In an effort to save the Snow Leopard, several wild and zoo examples are released in Antarctica. Does this work?
No, they wouln't survive. Antarctica is a lot more hostile than the Eurasian homeland of the snow leopard. You can't just take an animal and ship it out to a foreign environment and expect it to survive, even if they both have snow. I would guess that snow leopards would be able to easily eat penguins while the penguins are stuck in their rookeries but that would be about the only food source the snow leopards will have. They are not aquatic so they won't be able to predate most of the Antarctic wildlife which is marine based. What do the snow leopards live on when the penguins are off fishing, which is a significant part of the year when they are not forming breeding colonies?
Hopefully not, because the only way that they could survive is by wreaking havoc on the native animals of the Antarctic; just imagine the impact of leopards locating an emperor penguin colony just prior to the commencement of winter.Does this work?
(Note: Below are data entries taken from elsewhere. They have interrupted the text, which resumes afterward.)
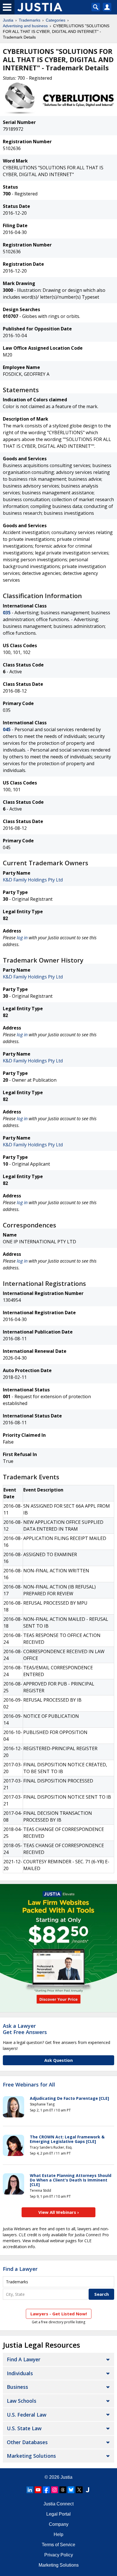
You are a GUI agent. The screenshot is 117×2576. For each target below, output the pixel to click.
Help (58, 2534)
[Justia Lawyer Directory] (87, 2489)
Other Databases (27, 2442)
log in (22, 937)
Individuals (20, 2373)
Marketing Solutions (31, 2455)
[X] (79, 2489)
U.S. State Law (24, 2428)
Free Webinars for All (29, 2085)
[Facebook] (46, 2489)
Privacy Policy (58, 2554)
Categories (55, 20)
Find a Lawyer (20, 2268)
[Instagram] (54, 2489)
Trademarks (29, 20)
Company (58, 2524)
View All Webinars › (58, 2212)
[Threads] (62, 2489)
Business (17, 2386)
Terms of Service (58, 2544)
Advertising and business (25, 26)
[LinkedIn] (29, 2489)
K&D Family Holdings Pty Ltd (33, 880)
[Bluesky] (71, 2489)
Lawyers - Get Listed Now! (58, 2313)
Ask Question (58, 2060)
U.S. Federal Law (26, 2414)
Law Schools (21, 2400)
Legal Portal (58, 2514)
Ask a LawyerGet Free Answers (25, 2028)
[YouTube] (38, 2489)
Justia (8, 20)
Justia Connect (58, 2503)
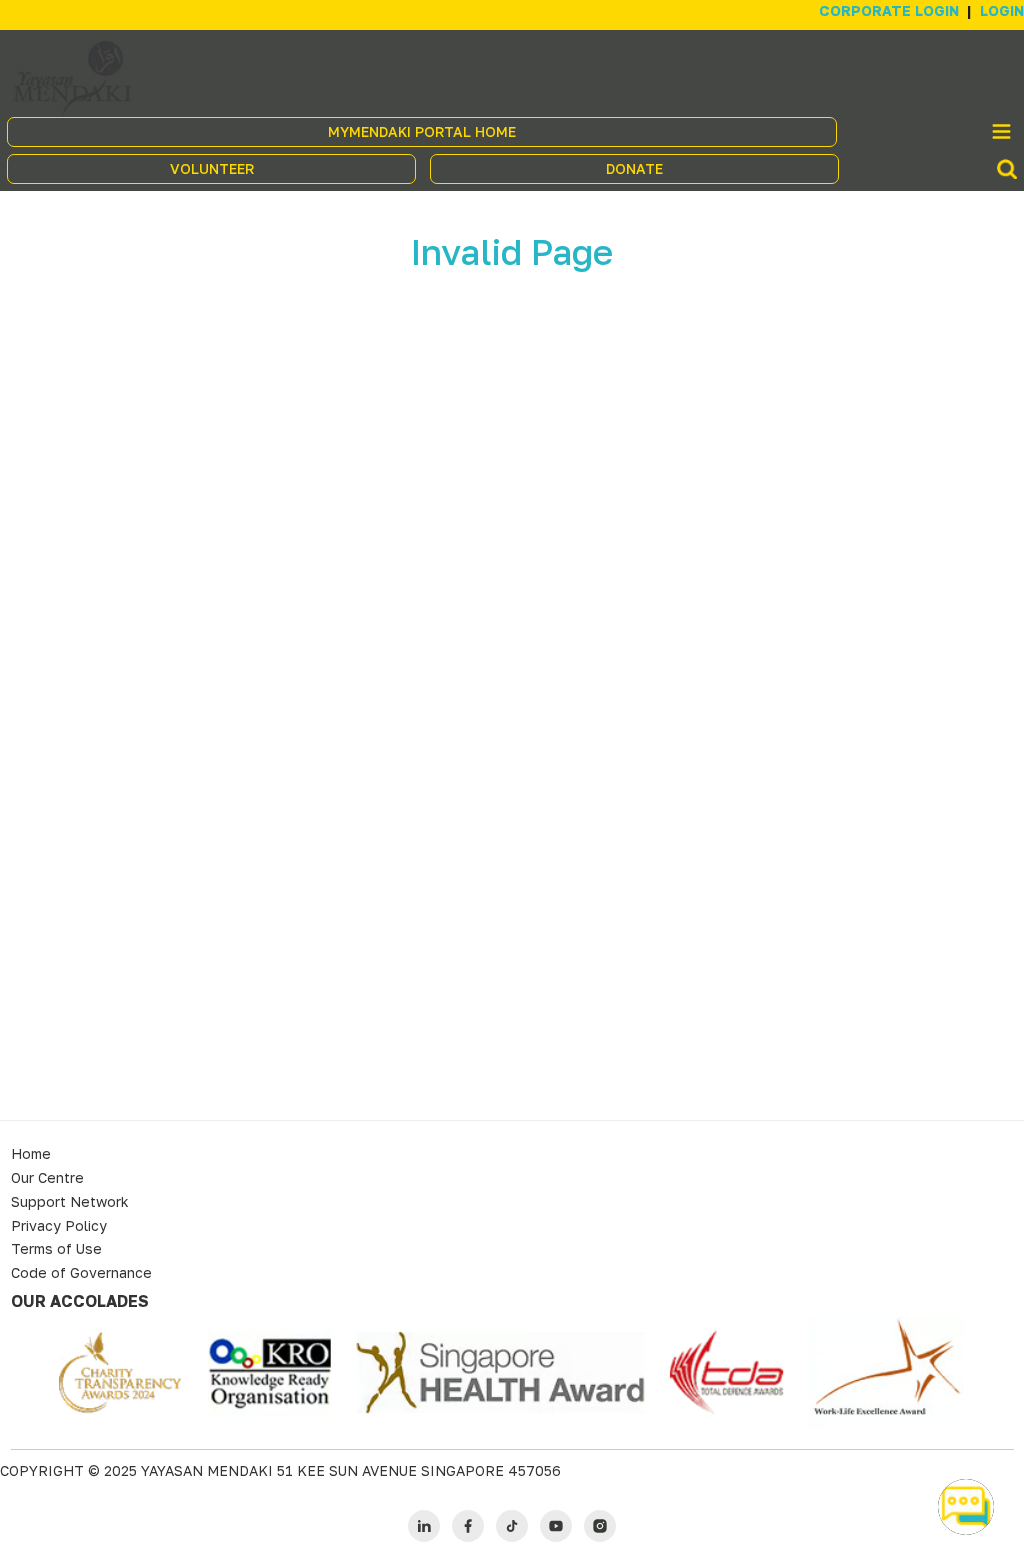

Don't forget the Amur Leopard, it's more threatened than both of them, and Amur Leopards and Siberian Tigers are used to live in the same places, and used to rivalry with each other and with wolves and bears over prey.Instead of Antarctica, why not transplant Siberian tigers and snow leopards in the Alaskan/Canadian Arctic, say around the Yukon?
The flora and fauna wouldn't be as much of a shock, there'd be richer biomes to work with as Antarctica's basically a frozen desert.